_Work task_
You are asked to write out the entries exactly as they are given.

(Dataset entries)
== == ==

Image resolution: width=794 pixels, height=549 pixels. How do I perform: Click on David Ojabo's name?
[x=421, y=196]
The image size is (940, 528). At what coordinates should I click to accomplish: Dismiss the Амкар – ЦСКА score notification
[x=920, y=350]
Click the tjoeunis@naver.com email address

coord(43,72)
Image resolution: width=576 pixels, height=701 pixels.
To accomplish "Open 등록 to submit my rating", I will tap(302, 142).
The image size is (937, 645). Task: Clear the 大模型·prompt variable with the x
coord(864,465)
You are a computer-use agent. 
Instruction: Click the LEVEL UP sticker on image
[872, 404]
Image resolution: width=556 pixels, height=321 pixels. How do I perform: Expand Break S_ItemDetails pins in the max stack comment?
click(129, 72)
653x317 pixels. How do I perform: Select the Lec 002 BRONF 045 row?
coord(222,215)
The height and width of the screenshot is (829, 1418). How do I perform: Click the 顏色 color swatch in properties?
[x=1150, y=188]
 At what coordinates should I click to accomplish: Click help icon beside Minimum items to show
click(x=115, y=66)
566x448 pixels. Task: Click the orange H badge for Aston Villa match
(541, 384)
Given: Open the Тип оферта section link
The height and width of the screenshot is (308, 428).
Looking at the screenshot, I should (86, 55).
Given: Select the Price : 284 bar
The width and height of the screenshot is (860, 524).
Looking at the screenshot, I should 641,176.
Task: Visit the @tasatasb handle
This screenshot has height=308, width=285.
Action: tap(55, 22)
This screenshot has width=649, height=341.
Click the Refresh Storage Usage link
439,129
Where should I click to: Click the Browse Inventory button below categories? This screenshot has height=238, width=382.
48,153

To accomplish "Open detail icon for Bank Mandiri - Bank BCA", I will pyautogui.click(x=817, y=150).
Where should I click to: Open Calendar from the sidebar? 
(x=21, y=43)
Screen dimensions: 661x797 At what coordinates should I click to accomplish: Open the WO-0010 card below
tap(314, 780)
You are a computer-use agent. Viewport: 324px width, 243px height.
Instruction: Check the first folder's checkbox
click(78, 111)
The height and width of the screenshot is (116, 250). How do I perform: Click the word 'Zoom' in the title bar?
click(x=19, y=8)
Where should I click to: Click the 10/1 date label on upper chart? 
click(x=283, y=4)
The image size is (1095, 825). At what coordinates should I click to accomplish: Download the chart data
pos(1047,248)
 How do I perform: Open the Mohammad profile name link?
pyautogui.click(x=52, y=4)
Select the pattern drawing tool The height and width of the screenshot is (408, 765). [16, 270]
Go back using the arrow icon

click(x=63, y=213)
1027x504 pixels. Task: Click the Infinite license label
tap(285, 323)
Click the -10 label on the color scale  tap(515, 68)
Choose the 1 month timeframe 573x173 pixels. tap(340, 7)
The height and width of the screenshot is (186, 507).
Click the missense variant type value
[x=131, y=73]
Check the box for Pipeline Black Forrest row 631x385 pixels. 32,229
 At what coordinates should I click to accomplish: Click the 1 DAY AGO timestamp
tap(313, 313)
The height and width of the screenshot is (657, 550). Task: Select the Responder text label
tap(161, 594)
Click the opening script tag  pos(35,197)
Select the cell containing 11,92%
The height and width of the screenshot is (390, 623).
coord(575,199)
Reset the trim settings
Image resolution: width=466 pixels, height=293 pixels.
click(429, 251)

== == ==

_Problem solution_
Image resolution: width=794 pixels, height=549 pixels. How do I perform: Click on David Ojabo's name?
[x=421, y=196]
The image size is (940, 528). At what coordinates should I click to accomplish: Dismiss the Амкар – ЦСКА score notification
[x=920, y=350]
Click the tjoeunis@naver.com email address

coord(43,72)
Image resolution: width=576 pixels, height=701 pixels.
To accomplish "Open 등록 to submit my rating", I will tap(302, 142).
The image size is (937, 645). Task: Clear the 大模型·prompt variable with the x
coord(864,465)
You are a computer-use agent. 
Instruction: Click the LEVEL UP sticker on image
[872, 404]
Image resolution: width=556 pixels, height=321 pixels. How do I perform: Expand Break S_ItemDetails pins in the max stack comment?
click(129, 72)
653x317 pixels. How do I perform: Select the Lec 002 BRONF 045 row?
coord(222,215)
The height and width of the screenshot is (829, 1418). How do I perform: Click the 顏色 color swatch in properties?
[x=1150, y=188]
 At what coordinates should I click to accomplish: Click help icon beside Minimum items to show
click(x=115, y=66)
566x448 pixels. Task: Click the orange H badge for Aston Villa match
(541, 384)
Given: Open the Тип оферта section link
The height and width of the screenshot is (308, 428).
Looking at the screenshot, I should (86, 55).
Given: Select the Price : 284 bar
The width and height of the screenshot is (860, 524).
Looking at the screenshot, I should 641,176.
Task: Visit the @tasatasb handle
This screenshot has height=308, width=285.
Action: tap(55, 22)
This screenshot has width=649, height=341.
Click the Refresh Storage Usage link
439,129
Where should I click to: Click the Browse Inventory button below categories? This screenshot has height=238, width=382.
48,153

To accomplish "Open detail icon for Bank Mandiri - Bank BCA", I will pyautogui.click(x=817, y=150).
Where should I click to: Open Calendar from the sidebar? 
(x=21, y=43)
Screen dimensions: 661x797 At what coordinates should I click to accomplish: Open the WO-0010 card below
tap(314, 780)
You are a computer-use agent. Viewport: 324px width, 243px height.
Instruction: Check the first folder's checkbox
click(78, 111)
The height and width of the screenshot is (116, 250). How do I perform: Click the word 'Zoom' in the title bar?
click(x=19, y=8)
Where should I click to: Click the 10/1 date label on upper chart? 
click(x=283, y=4)
The image size is (1095, 825). At what coordinates should I click to accomplish: Download the chart data
pos(1047,248)
 How do I perform: Open the Mohammad profile name link?
pyautogui.click(x=52, y=4)
Select the pattern drawing tool The height and width of the screenshot is (408, 765). [16, 270]
Go back using the arrow icon

click(x=63, y=213)
1027x504 pixels. Task: Click the Infinite license label
tap(285, 323)
Click the -10 label on the color scale  tap(515, 68)
Choose the 1 month timeframe 573x173 pixels. tap(340, 7)
The height and width of the screenshot is (186, 507).
Click the missense variant type value
[x=131, y=73]
Check the box for Pipeline Black Forrest row 631x385 pixels. 32,229
 At what coordinates should I click to accomplish: Click the 1 DAY AGO timestamp
tap(313, 313)
The height and width of the screenshot is (657, 550). Task: Select the Responder text label
tap(161, 594)
Click the opening script tag  pos(35,197)
Select the cell containing 11,92%
The height and width of the screenshot is (390, 623).
coord(575,199)
Reset the trim settings
Image resolution: width=466 pixels, height=293 pixels.
click(429, 251)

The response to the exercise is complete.